> PROBLEMS
[1] According to the tribute to Geoff, in which years did he serve as President of the Society of Post-Medieval Archaeology?
[2] Copy the passage of the tribute to Geoff between "Geoff was a" and "collection of books.", inclusive.

Geoff did not have great respect for authority, whether that was Peterhouse College Cambridge, or his managers in his professional life, but he loved working with fellow-archaeologists and researchers through societies. He was greatly loved by his peers and of the many people I have spoken to about him, no one had a bad word to say about him. A Fellow of the Society of Antiquaries, he was also a linch-pin of the Finds Research Group, organising several of its conferences and visits and speaking at most of them. He had been on the council of the Society of Post-Medieval Archaeology since 1982 and served as its President from 2005 to 2008. He also organised conferences for that Society - preferably in faraway places such as the West Indies or Williamsburg, Virginia. He had a great love of travel and built up many friends in European and American museums: he had accompanied the Finds Research Group on a trip to Nuremberg two weeks before he died. But perhaps the organisation that gave Geoff greatest pleasure was the Company of Arts Scholars, Collectors and Dealers, one of the newest of the city guilds. Geoff served as its master in 2009-10 and one of his proudest moments was last summer when he joined members of the guild who exercised their right as freemen of the City of London and to drive a flock of sheep across London Bridge.
Geoff was a magpie. His home in Wembley, where he lived all his life, was crammed full of the fruits of his collecting, from his childhood collection of pottery sherds and other antiquities, all neatly classified in metal cabinets, to a massive collection of books.
He even kept the many tickets he accumulated from his extensive travels. He never took to modern technology. ITN were surprised to learn that he did not possess a mobile phone and the ways of computers were a bit of a mystery to him: he continually battled with his e-mail inbox. Geoff would have been more at home with a quill pen in the tradition of 18th century gentleman scholars such as William Stukeley.
Donations
Donations in memory of Geoff may sent to The Company of Arts Scholars Charitable Trust, c/o The Clerk, 28 AldebertLondon SW8 1BJ (http://www.artsscholars.org/)
Memorial event
There will be a memorial event for Geoff in the BP lecture theatre at the British Museum from 2 to 5.30 pm on 24 March at which his friends and colleagues will contribute their memories of him and there will also be clips from the TV series Mud Men.

> DATA LINES
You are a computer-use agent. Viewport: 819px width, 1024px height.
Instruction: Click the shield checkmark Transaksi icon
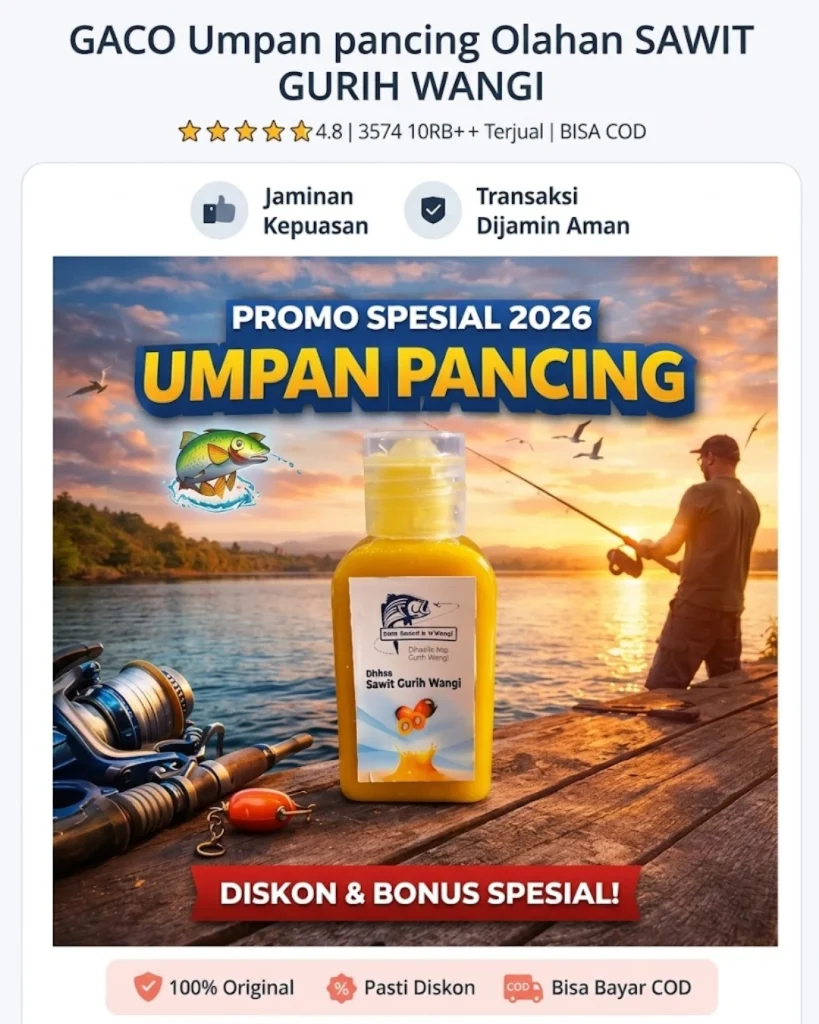click(x=432, y=210)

> EXPECTED RESPONSES
[1] 2005 to 2008

[2]
Geoff was a magpie. His home in Wembley, where he lived all his life, was crammed full of the fruits of his collecting, from his childhood collection of pottery sherds and other antiquities, all neatly classified in metal cabinets, to a massive collection of books.